Rush attended the University of California, Berkeley for two years and transferred to the University of California, Los Angeles for her third year; she left without graduating and took up a job at the Firestone Tire and Rubber Company.

== Political activism ==
After graduating from Dorsey High School in 1943, she worked as an aircraft draftsman for North American Aviation until 1945.

Rush's career as a gay rights activist began as a writer for ONE magazine, joining the organization in 1953. She wrote her first article, a first-person account of the Los Angeles gay scene, in 1954 under the pseudonym "Sten Russell". She was a regular reporter for ONE until 1961. She became involved with the Daughters of Bilitis (DOB), a lesbian rights organization, in 1957, and was a co-founder and treasurer of the organization's Los Angeles chapter. She and Helen Sandoz were also involved with the Circle of Loving Companions as close friends of its founders, Harry Hay and John Burnside.

=== Involvement with The Ladder ===
She served as the Los Angeles reporter for its official publication, The Ladder.
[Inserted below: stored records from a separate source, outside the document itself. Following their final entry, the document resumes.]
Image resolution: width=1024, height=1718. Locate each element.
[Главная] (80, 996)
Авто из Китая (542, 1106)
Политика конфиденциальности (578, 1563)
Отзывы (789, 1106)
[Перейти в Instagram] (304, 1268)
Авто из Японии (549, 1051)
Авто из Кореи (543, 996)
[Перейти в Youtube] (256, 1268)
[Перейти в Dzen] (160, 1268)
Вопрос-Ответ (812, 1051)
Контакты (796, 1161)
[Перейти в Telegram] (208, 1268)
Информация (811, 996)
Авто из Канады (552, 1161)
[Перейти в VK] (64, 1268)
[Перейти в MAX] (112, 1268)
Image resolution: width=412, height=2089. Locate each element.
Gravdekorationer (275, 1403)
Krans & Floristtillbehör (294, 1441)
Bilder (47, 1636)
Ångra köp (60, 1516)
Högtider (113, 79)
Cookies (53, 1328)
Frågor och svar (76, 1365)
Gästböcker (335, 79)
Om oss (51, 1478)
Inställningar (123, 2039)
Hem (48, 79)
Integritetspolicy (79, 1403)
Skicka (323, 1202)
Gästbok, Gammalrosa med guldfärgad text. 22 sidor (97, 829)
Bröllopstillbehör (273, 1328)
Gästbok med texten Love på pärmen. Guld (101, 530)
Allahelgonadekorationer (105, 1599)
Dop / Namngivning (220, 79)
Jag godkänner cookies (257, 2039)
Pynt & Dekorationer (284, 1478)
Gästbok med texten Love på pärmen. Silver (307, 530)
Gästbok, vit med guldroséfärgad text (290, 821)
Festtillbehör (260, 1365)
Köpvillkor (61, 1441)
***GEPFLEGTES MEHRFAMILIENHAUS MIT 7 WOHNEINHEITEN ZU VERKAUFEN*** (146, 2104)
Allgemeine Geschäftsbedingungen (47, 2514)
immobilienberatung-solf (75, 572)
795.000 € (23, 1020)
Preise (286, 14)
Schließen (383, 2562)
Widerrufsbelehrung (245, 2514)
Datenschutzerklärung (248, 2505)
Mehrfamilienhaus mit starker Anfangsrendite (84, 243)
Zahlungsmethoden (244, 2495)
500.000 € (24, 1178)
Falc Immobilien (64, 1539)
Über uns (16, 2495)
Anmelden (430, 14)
She mainly reported on conferences, seminars, and new research into homosexuality, and also published poems in the magazine. She ceased working with the DOB in 1968, following the organization's merger with the National Organization for Women, because she disagreed with the rhetoric of the feminist movement and felt that the campaign for women's rights victimized men.

==Personal life==
Rush was bisexual. She was in a relationship with Helen Sandoz for thirty years; they met in 1957 and lived together in Silver Lake, Los Angeles, until Sandoz's death in 1987.